Strong candidates for this role typically have many (but not necessarily all) of the following:

Personally developed universal or near-universal jailbreaks against at least one leading frontier model;
Demonstrated ability to discover non-obvious, high-severity vulnerabilities in frontier AI systems, complex software systems, or other hardened adversarial targets;
Deep, hands-on jailbreaking experience with demonstrated success against modern frontier models with layered defences, including chaining multiple attack techniques through defense-in-depth stacks;
Experience with black-box optimisation methods, multimodal attacks, and/or agentic red-teaming;
Deep understanding of large language model architectures, training processes, and failure modes, including how these factors influence model behavior under adversarial conditions.
Strong existing track record in AI, adversarial ML, security, or another highly technical subject (e.g. CS, cybersecurity, math, physics);
Have thrived in rapidly evolving environments where techniques go obsolete fast and you have to invent your way forward;
Invented novel attack classes;
Demonstrated drive for mission/impact and desire to create real impact on frontier AI systems;
Demonstrated relentlessness in achieving ambitious goals.

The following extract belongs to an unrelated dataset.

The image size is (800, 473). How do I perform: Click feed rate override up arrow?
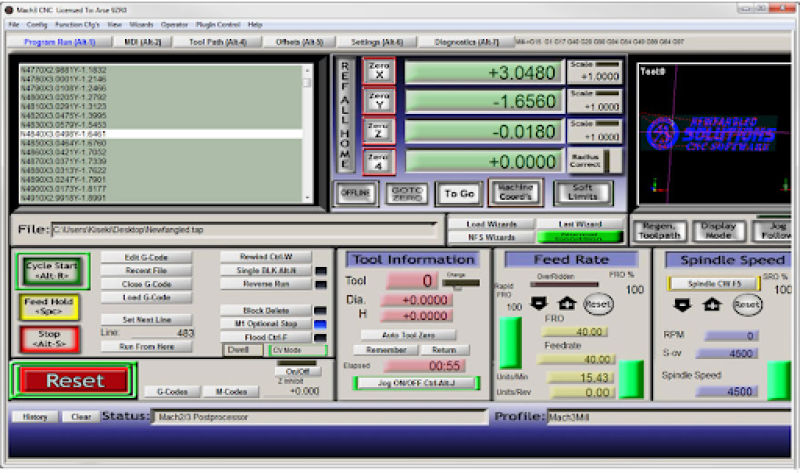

It is a strong plus (but not required) if you have:

Prior collaboration with AI labs, security teams, or government safety institutes;
A track record in top CTF teams, offensive security research, or adversarial ML research;
Published work in AI safety, security, or robustness;
Can communicate technical findings and recommended mitigations to both technical and non-technical audiences, including frontier lab safety teams and senior policymakers;
Prior experience mentoring technical ICs or leading a small technical team (required only for the management track).

If you are earlier in your career but have a standout jailbreaking track record, we still encourage you to apply as we are also hiring for less senior positions on the team. If you are missing the hands-on jailbreaking depth but have adjacent strengths, we encourage you to consider our other open roles on the red team.

If based in the USA or Singapore, you will be an employee of FAR.AI (501(c)(3) research non-profit / non-profit CLG). Outside the USA or Singapore, you will be employed via an EOR organisation on behalf of FAR.AI.

Location: Remote globally. We can sponsor US or Singapore visas.
Hours: Full-time. Expect up to one trip per month for convenings, government meetings, or team gatherings.
Compensation: USD 170,000–250,000, depending on experience. Exceptional candidates may be offered more.

We know these roles are rare and the skill combination is unusual. If you're uncertain whether your background fits but are excited by the mission and challenges, we encourage you to apply – we're looking for excellence and potential, not a perfect resume match.